South Africa: Western Cape sees increase in domestic travel over Easter weekend
Western Cape province, a top tourism destination in South Africa, saw an increase in domestic travel over the Easter weekend, as it seeks to attract travellers to save jobs and rebuild the economy, the provincial government said Friday.
The increase, which was recorded across the province, especially in small towns, reflects the “pent-up” demand by travellers looking to take advantage of the long weekend and explore family-friendly, wallet-friendly and world-class experiences in the Western Cape, it said in a release.
Over the Easter weekend, the occupancy rates of accommodation establishments reached to at least 70 to 80 percent, in which camping and self-catering establishments were most popular, said the government, adding that outdoor activities and experiences such as farmers markets, cycle and hiking routes, nature parks and beaches were well supported.

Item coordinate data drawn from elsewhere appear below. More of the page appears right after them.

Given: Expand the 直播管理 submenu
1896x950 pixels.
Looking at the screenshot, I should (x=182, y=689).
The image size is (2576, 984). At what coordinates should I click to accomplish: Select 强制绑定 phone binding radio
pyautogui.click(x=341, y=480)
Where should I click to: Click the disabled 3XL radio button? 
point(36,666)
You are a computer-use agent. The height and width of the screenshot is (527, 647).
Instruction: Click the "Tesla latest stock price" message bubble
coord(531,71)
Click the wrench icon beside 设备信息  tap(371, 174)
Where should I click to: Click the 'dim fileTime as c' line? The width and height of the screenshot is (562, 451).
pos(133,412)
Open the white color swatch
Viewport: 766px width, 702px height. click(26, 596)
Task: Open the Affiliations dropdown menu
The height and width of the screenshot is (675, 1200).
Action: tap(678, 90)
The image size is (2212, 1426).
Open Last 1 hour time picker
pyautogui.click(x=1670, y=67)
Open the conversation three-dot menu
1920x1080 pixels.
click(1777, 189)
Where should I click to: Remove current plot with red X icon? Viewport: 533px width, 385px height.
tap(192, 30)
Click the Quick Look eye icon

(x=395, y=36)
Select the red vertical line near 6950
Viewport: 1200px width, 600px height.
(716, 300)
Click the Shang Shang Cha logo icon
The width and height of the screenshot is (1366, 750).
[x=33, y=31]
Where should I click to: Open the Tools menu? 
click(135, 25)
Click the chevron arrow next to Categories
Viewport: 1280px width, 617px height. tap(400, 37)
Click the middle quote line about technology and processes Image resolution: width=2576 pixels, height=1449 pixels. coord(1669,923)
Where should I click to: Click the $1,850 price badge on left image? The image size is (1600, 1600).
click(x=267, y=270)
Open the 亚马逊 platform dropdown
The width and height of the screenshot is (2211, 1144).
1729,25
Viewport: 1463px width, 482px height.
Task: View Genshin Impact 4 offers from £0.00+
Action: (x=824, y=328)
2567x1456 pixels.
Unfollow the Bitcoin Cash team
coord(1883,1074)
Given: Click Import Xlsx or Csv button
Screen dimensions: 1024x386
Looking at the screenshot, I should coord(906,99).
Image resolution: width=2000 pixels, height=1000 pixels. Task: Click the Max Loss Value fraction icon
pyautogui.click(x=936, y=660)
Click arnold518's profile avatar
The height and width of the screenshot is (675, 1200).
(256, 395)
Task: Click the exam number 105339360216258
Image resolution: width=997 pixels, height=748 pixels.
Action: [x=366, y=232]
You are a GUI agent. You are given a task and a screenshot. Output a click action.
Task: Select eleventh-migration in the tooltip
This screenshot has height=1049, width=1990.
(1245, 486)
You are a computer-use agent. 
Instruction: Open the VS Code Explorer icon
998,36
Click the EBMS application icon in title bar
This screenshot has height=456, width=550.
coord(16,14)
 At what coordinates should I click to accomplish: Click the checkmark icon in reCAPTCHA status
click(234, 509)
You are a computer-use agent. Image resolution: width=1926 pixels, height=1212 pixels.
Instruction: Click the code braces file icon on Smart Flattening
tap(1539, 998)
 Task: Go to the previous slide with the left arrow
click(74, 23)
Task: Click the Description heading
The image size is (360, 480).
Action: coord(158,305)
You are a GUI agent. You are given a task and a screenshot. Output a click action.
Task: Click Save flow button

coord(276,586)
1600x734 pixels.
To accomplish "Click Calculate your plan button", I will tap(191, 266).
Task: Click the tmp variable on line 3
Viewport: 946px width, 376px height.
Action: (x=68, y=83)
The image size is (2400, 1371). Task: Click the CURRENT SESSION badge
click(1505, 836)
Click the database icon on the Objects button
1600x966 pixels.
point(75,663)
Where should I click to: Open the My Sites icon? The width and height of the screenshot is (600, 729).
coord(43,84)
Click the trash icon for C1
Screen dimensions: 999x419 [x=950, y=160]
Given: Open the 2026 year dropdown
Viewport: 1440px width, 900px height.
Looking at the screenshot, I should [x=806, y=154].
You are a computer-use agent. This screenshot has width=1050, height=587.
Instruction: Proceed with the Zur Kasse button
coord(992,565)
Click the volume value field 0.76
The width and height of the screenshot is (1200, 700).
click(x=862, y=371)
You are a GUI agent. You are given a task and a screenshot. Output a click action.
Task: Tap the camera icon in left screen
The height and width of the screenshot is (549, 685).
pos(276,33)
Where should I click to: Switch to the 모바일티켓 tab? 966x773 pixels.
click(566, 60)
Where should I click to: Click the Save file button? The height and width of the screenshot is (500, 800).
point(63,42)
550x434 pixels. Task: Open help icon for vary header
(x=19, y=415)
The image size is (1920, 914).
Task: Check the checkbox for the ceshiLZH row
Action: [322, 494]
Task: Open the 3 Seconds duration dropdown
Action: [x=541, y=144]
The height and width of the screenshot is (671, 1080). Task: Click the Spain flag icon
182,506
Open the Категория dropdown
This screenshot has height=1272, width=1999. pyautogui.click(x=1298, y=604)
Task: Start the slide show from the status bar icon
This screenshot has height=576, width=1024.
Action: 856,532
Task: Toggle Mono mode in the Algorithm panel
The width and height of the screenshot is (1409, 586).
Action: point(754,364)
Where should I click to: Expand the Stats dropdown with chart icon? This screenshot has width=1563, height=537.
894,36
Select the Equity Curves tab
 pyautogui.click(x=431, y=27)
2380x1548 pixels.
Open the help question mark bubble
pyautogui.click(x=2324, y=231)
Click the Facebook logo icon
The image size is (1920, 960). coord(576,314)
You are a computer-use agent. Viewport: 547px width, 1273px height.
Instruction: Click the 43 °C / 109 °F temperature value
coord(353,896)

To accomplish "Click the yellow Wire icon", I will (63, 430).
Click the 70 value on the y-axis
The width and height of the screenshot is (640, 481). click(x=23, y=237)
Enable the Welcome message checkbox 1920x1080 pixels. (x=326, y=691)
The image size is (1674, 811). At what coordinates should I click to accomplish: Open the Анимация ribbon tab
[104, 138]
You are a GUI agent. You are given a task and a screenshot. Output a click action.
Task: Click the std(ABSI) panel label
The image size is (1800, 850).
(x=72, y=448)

However, the tourism sector also experienced a “notable increase” in last-minute cancellations and bookings as a result of uncertainty brought by COVID-19 and possible stricter restrictions, according to the government.
Figures from Airports Company South Africa (ACSA) showed that the domestic terminal at Cape Town International Airport, located in Western Cape’s capital city, received over 61,000 passengers for the Easter weekend, reflecting a 65 percent recovery compared to the 2019 Easter weekend.
According to the release, international arrivals continue to be affected by global restrictions on travel, which will continue to have a significant impact on the tourism and hospitality sector in the Western Cape.
Western Cape’s coastline stretches over 1,000 kilometers, the longest in South Africa’s provinces, which includes sandy beaches with rocky to steep and mountainous features in places.
Twenty-eight of the 44 beaches in South Africa that are recognized as Blue Flag beaches are in the Western Cape.
It is also famous for its touring routes for wine farms, as well as wildlife sanctuaries, nature reserves and national parks.